Back in 2009, FHQ asked if anyone thought that Tim Pawlenty (R-MN) was not running for the 2012 Republican nomination and followed that up with another distinction. The former Minnesota governor could run for the 2012 nomination in 2009 but the question at that point was whether Pawlenty would actually be running in 2012.

As it turned out Pawlenty did formally announce a bid. But there was more: trips to Iowa, the formation of an exploratory committee, early biographical ads from aligned political action committees. And outside of the candidate's and his campaign's (direct) control there was early polling and general chatter in Republican circles about a Pawlenty bid.

But for all of that activity, Tim Pawlenty never made it to any of the primaries and caucuses in 2012. Instead, his run was derailed by a third place showing in the August 2011 Ames Straw Poll, an event made all the more important because the Pawlenty team had made the Hawkeye state make or break for the former governor. 

Now, why the reminiscence about Tim Pawlenty?

Well, aside from the origin story for the running for but not necessarily in maxim, it speaks to how one should observe the action of (prospective) candidates in the increasing visible but still invisible primary. Candidates run all of the time and many do not get as far or do as much as Tim Pawlenty once did from 2009-2011. Furthermore, candidates need not formally announce as Pawlenty did to have been considered a candidate running for a party's nomination. Take the journey of Senator Sherrod Brown (D-OH) in 2018-2019. There was never any announcement that he was going to seek the 2020 Democratic presidential nomination. But there was PAC activity, hiring and trips to the usual nomination haunts. There no doubt was other activity that happened more quietly, signals that Brown got from other elites (donors, DNC members, etc.) that did not see the light of day in any reporting. But Brown ran for the 2020 Democratic nomination before ultimately passing.

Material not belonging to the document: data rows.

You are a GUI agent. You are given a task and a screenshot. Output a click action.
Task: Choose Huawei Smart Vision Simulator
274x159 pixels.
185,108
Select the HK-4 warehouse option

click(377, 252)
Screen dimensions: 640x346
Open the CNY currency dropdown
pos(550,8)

And there are already signs that this is happening already in the 2024 presidential nomination cycle. There has been no lack of questions about whether both President Biden and former President Trump will run in 2024. In fact, Dave Hopkins had a wonderful piece up just yesterday in response to a Washington Post article about Biden advisors "working under the assumption that he [Biden] will once again top the Democratic ticket in 2024."

As Hopkins said, of course he is. 

And that decision, formal or not, has implications for how other prospective candidates will behave. That is true on the Republican side with respect to what Trump might do. It is not, for example, a secret that former South Carolina governor, Nikki Haley, is running for the 2024 Republican nomination. It just is not. And while Haley may give speeches this and next year and work through her PAC toward electing Republicans across the country in the midterm elections in 2022, none of that guarantees that she will be running in 2024. And that may or may not be because Trump throws his hat back in the ring. 

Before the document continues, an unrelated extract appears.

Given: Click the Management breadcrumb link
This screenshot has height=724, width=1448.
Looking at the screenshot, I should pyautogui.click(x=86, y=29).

Yet just because a candidate does not run in any contests does not mean that they did not run for the nomination in that cycle. It just means that roadblocks appeared in any number of forms during the invisible primary instead of voters directly rejecting that candidate in Iowa or New Hampshire or in some other state on down the line on the primary calendar

But yes, there are candidates who are running for 2024 even now, three years out.